To convert a series of whole text files from one format to another, choose between these options:

These formats allow you to convert into formats which will be suited to text processing.
into Unicode:
.... this is a better standard than ANSI as it allows many more characters to be used, suiting lots of languages. This is UTF16 Unicode, 2 bytes for each character. (UTF8, a format which was devised for many languages some years ago when disk space was limited and character encoding was problematic, is generally not suitable. That's because it uses a variable number of bytes to represent the different characters. A to Z will be only 1 byte but for example Japanese characters may well need 2, 3 or even more bytes to represent one character.)
TXT file extensions:
... makes the filename end in .txt (so that Notepad will open without hassling you; Windows was baffled by the empty filenames of the BNC editions prior to the XML edition). If you choose this you will be asked whether to force .txt onto all files regardless, or only ones which have no file extension at all.
curly quotes etc.:
... changes any curly single or double quote marks or apostrophes into straight ones, ellipses into three dots, and dashes into hyphens.
DOS to Windows:
... choose the "codepage" that your old DOS texts were encoded with, eg. DOS 850 Multilingual.
Unix to Windows:
... Unix-saved texts don't use the same codes for end-of-paragraph as Windows-saved ones.

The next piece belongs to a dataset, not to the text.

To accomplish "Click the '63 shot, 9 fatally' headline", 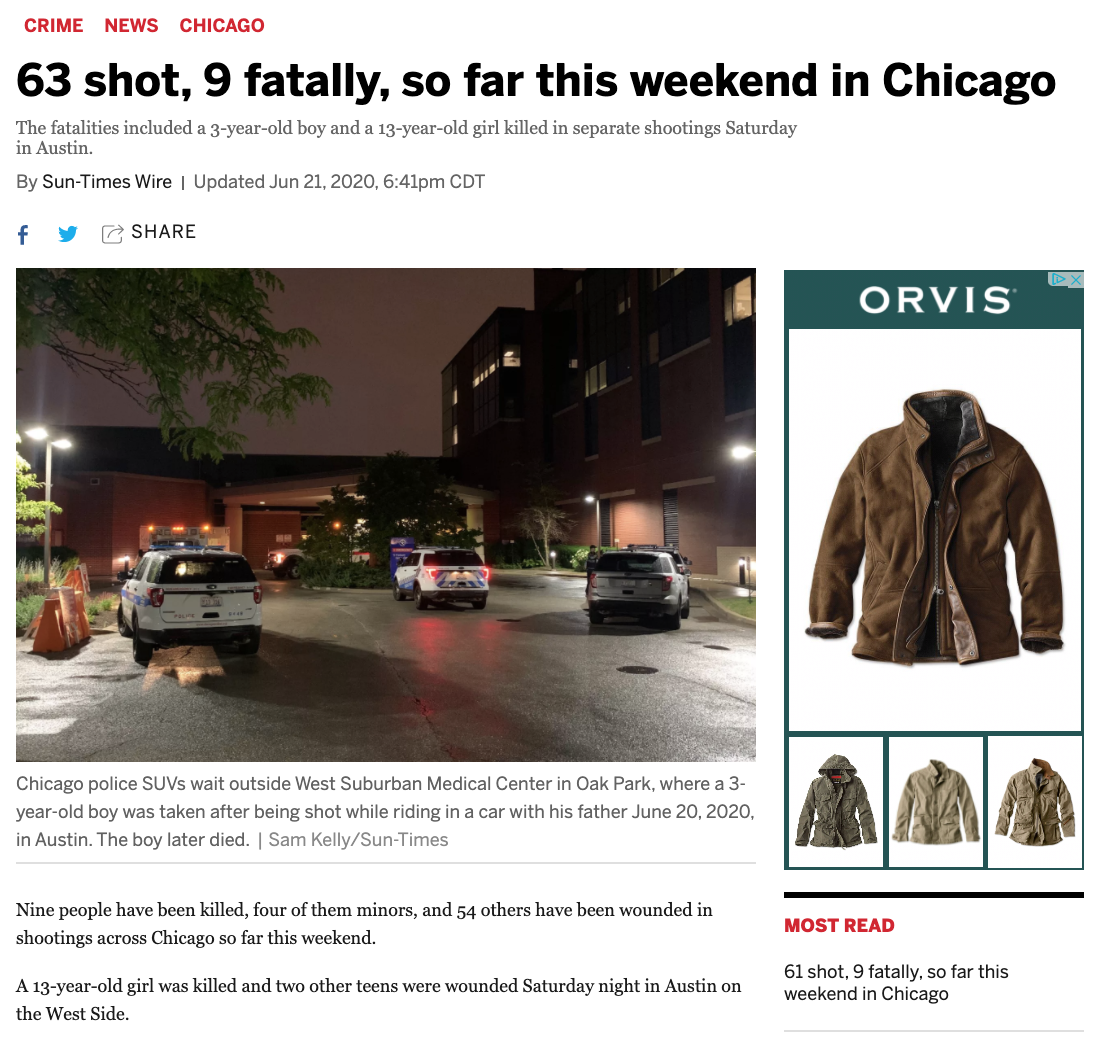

from MS Word or Excel to .txt
... like using "Save as Text" in Word or Excel. Handles .doc and .xls files.
entities to characters using:
... converts HTML or XML symbols which are hard to read such as é to ones like é. Specify these in a text file: html_entities.txt comes with WordSmith so is in your \wsmith5 folder; look inside and you'll see the syntax.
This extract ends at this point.